Phosphatidylinositol 3,4,5-trisphosphate regulates Ca2+ entry via Btk in platelets and megakaryocytes without increasing phospholipase C activity

Abstract

The role of phosphatidylinositol 3,4,5‐trisphosphate (PI3,4,5P3) and Btk in signalling by the collagen receptor glycoprotein VI was investigated. PI3,4,5P3 was increased in platelets from mice deficient in the SH2 domain‐containing inositol 5‐phosphatase (SHIP), in response to collagen related peptide (CRP). Tyrosine phosphorylation and activation of phospholipase Cγ2 (PLCγ2) were unaltered in SHIP−/− platelets, whereas Btk was heavily tyrosine phosphorylated under basal conditions and maximally phosphorylated by low concentrations of CRP. There was an increase in basal Ca2+, maximal expression of P‐selectin, and potentiation of Ca2+ and aminophospholipid exposure to CRP in SHIP−/− platelets in the presence of Ca2+ (1 mM).
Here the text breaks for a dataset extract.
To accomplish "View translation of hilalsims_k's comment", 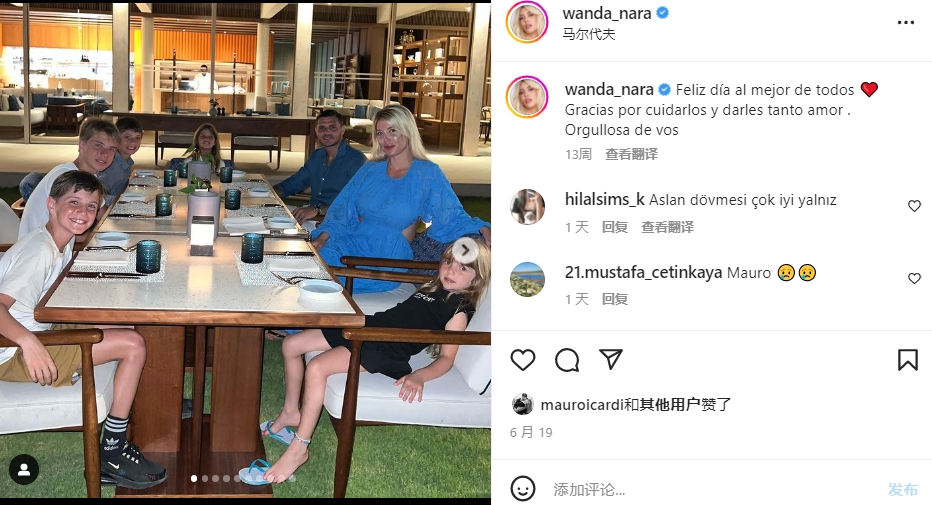I will pos(667,227).
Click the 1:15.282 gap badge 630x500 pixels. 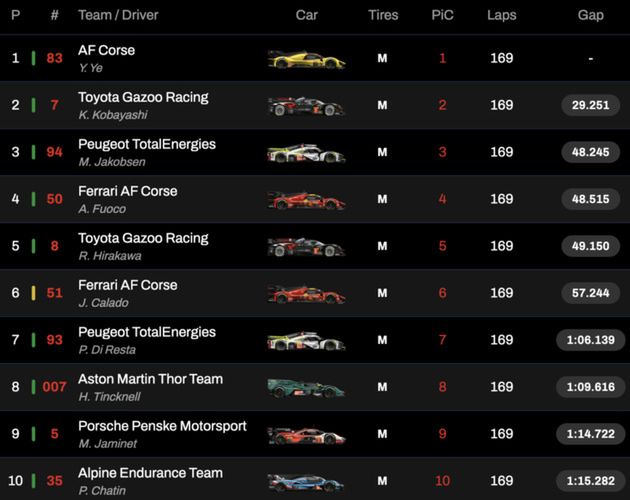pyautogui.click(x=590, y=482)
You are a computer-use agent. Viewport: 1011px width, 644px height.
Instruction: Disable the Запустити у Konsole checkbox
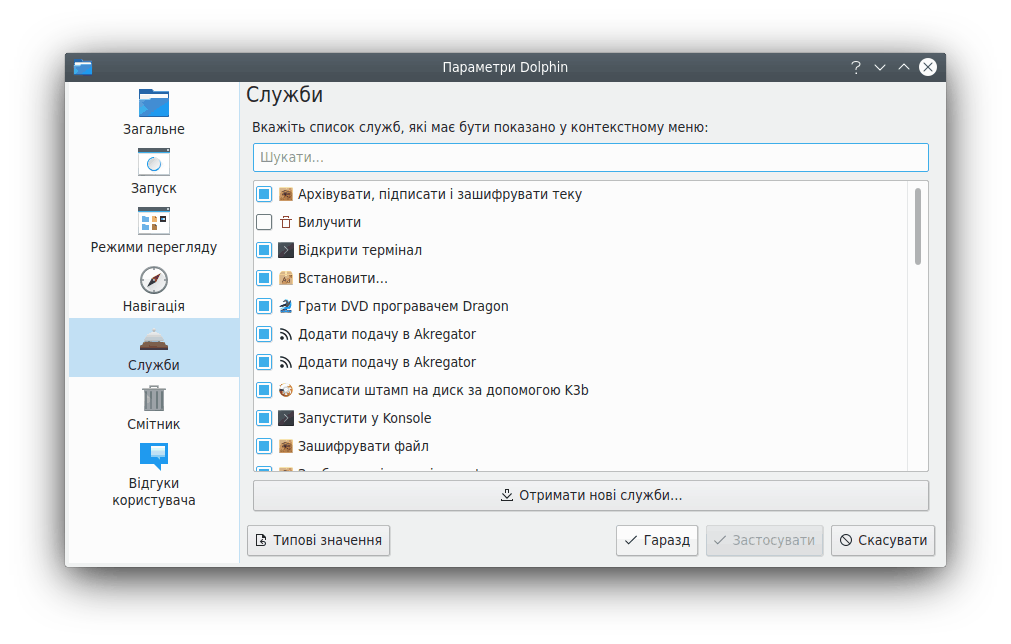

Microinjection of PI3,4,5P3 into megakaryocytes caused a 3‐fold increase in Ca2+ in response to CRP, which was absent in X‐linked immunodeficiency (Xid) mice, which have a mutation in the PH domain of Btk. There was a corresponding partial reduction in the sustained level of intracellular Ca2+ in response to CRP in Xid mice but no change in PLC activity. These results demonstrate a novel pathway of Ca2+ entry that involves PI3,4,5P3 and Btk, and which is independent of increased PLC activity.